Мотив сражений с чудовищами сближает культурного героя с собственно героем. Характерная черта последнего — неуемная тяга к путешествиям и приключениям. Илья Муромец, мифологизированный герой русского былинного эпоса, едва обретя силушку, отправляется странствовать — «мир посмотреть и себя показать». Борьба с теми, кто мешает богам и людям жить своей жизнью, является основной задачей собственно героя; иными словами, тут мы снова сталкиваемся с персонифицированной идеей вечной вражды между Космосом (Порядком) и Хаосом.
Одним из главных противников собственно героя зачастую выступает Судьба. Герой или наделен даром ясновидения, или кто-то открывает ему грядущее. Как быть тому, кто знает наперед о грозящих бедах и своей неминуемой гибели? Вот тут-то и проявляется истинно героический характер: герой не становится фаталистом, не пытается избежать того, что «написано на роду», но стремится прожить жизнь так, чтобы обрести посмертную славу. Таков Сигурд из скандинавской «Эдды» (кстати, Р Вагнер в своей тетралогии «Кольцо нибелунга» усилил этот мотив едва ли не до гротеска: его Зигфрид настолько героичен в противостоянии Судьбе, что порой вызывает усмешку); таковы, если обратиться к литературным произведениям, уже упоминавшийся Поп Атридес и Скафлок из «Сломанного клинка» П. Андерсона.
СО ВРЕМЕНЕМ миф как форма творчества отмирает, хотя мифологическое сознание (не различающее общего и конкретного, начала и конца, пространства и времени) продолжает существовать.

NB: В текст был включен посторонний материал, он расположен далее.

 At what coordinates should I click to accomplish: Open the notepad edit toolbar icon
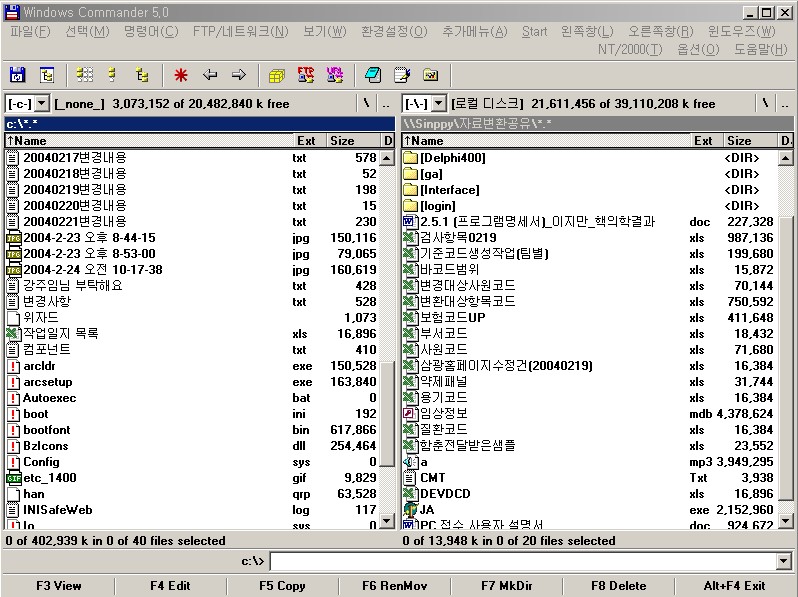click(402, 75)
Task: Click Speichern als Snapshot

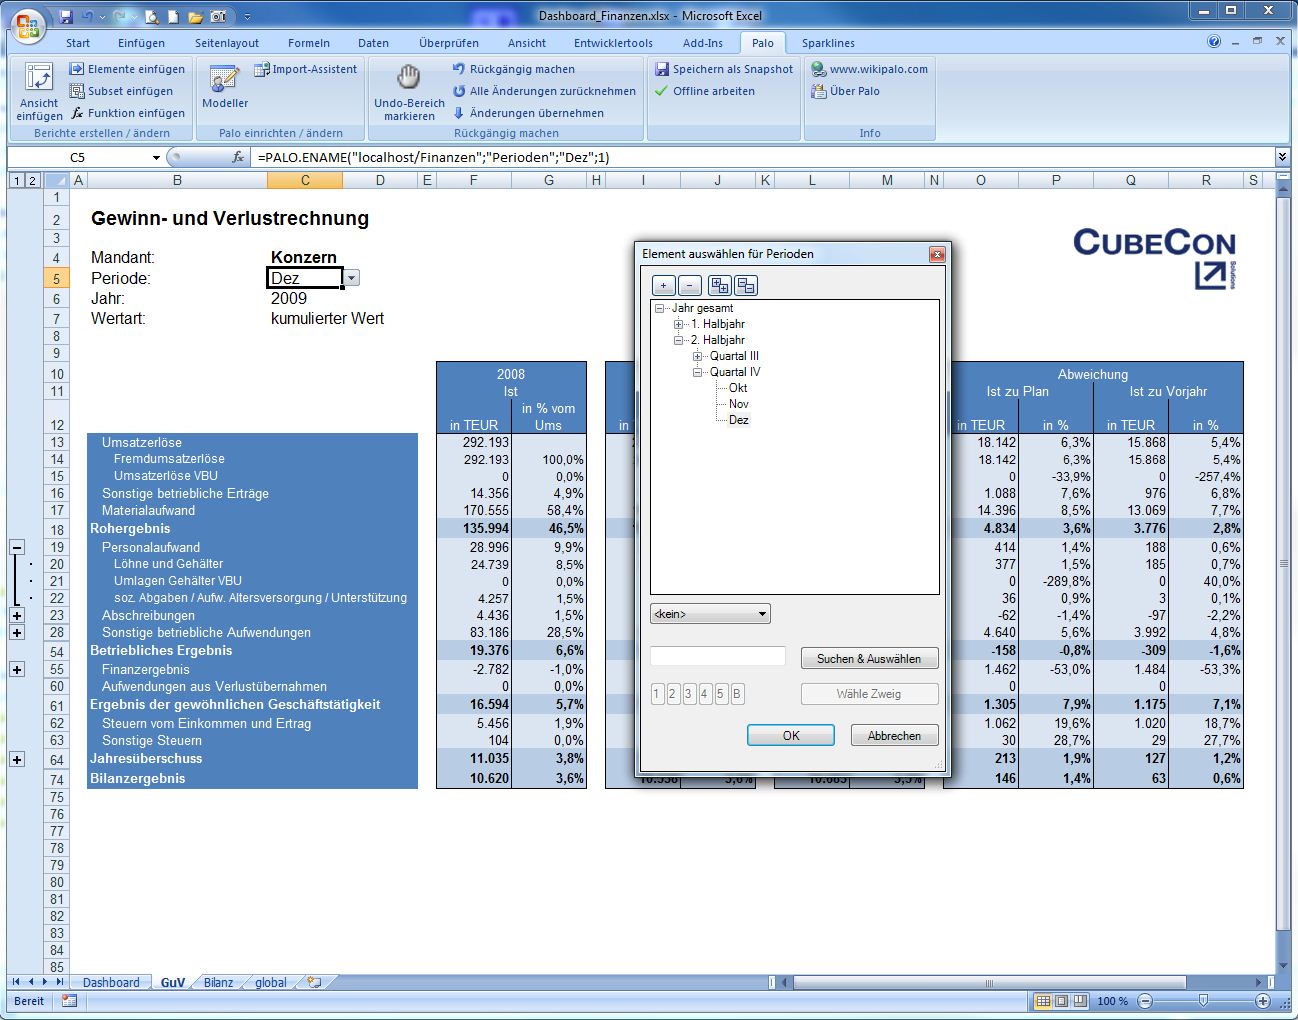Action: 724,69
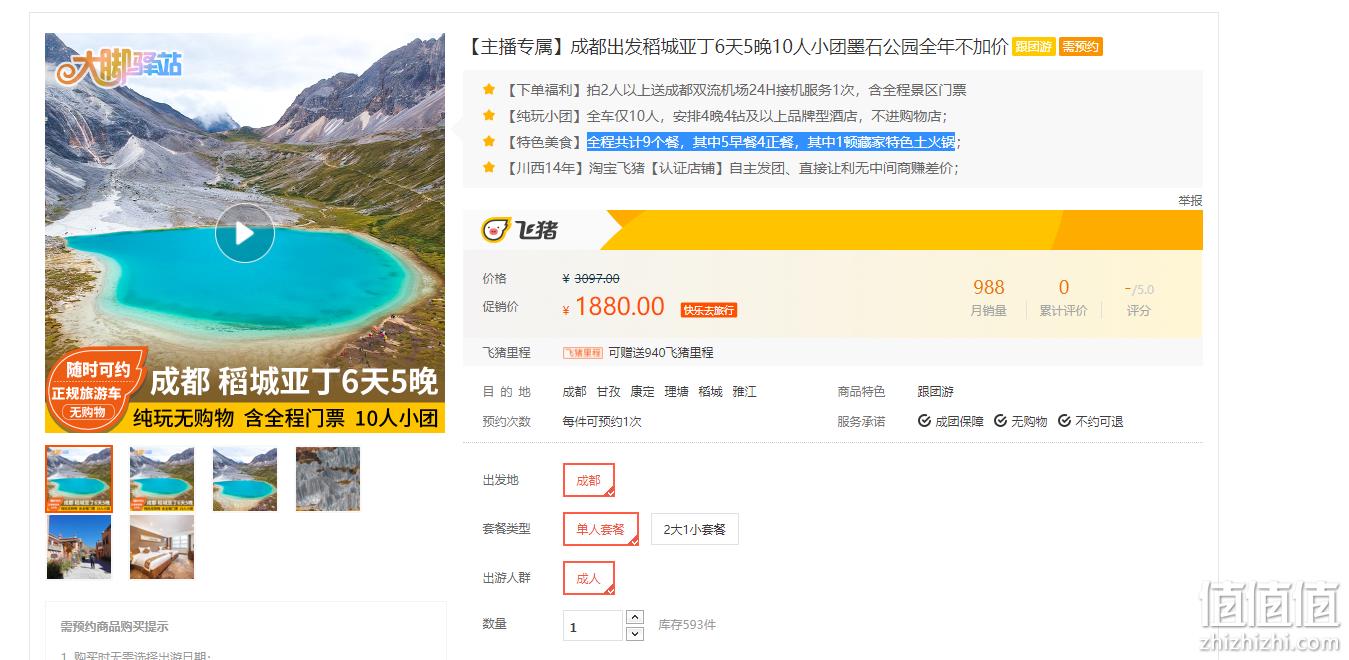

Из мифа вырастают волшебная сказка и героический эпос, который на своей ранней стадии глубоко мифологичен — в качестве примера можно привести англосаксонский эпос «Беовульф». Затем в эпос вторгается история, и на мифологический материал наслаиваются реальные события — та же Троянская война, столь красочно описанная в «Илиаде». Попутно происходит «историзация» персонажей. Мифологические герои становятся королями и князьями, хтонические чудовища и демоны — иноплеменниками, иноверцами. В сказке же образ героя как бы обезличивается: возникают условные фигуры царевичей, принцев, крестьянских сыновей, объединяющие в себе черты как собственно героя, так и героя купьтурного. Например, Иванушка-дурачок из русских народных сказок отправляется «не знаю куда», чтобы добыть «не знаю что», попадает во множество переделок, но в итоге добивается своего — когда силой, когда хитростью, а когда и при содействии чудесного помощника (того же Серого Волка).
В героическом эпосе — скажем, в «Песне о Роланде» — образ героя обычно гипертрофируется. Когда Роланд трубит в рог, звук разносится на тридцать лиг; ему раскроили череп, из ушей брызжет мозг, а он сражается как ни в чем не бывало; пятеро рыцарей-франков изящно побеждают орду язычников, численность которой составляет четыре тысячи человек. Любой удар Роланда смертелен:
Далее эта линия подхватывается средневековыми рыцарскими романами о потрясающих воображение подвигах пэров Круглого Стола (как известно, от чтения подобных романов лишился разума Дон Кихот Ламанчский). Через столетия из рыцарских романов вырос жанр «фэнтези», в котором гипертрофированность образа героя приобретает зачастую — вовсе не по воле автора — комический эффект. В первую очередь это относится к «подражаниям» Конану.
ПОПЫТКИ создать Конану антипода предпринимались неоднократно. На мой взгляд, одна из редких удач — Элрик Мелнибонэйский, персонаж «Хроник Черного Клинка» М. Муркока. Интересно, что первоначально сериал об Элрике задумывался как продолжение конановской эпопеи. Но продолжения не получилось. Конан груб — Элрик утончен, Конан решителен и неистов — Элрик постоянно колеблется и никогда не действует впопыхах, Конан радуется жизни — Элрик от нее устал. Возможно, все объясняется разницей в социальном статусе: Конан — обыкновенный варвар, тогда как Элрик — наследный правитель громадной империи. С другой стороны, в последнем по внутренней хронологии романе цикла раздавленный свалившимися на него напастями Элрик мало-помалу превращается в жестокого убийцу, этакую «двурукую машину», уничтожающую все живое. Конан же не изменяет самому себе, даже став королем.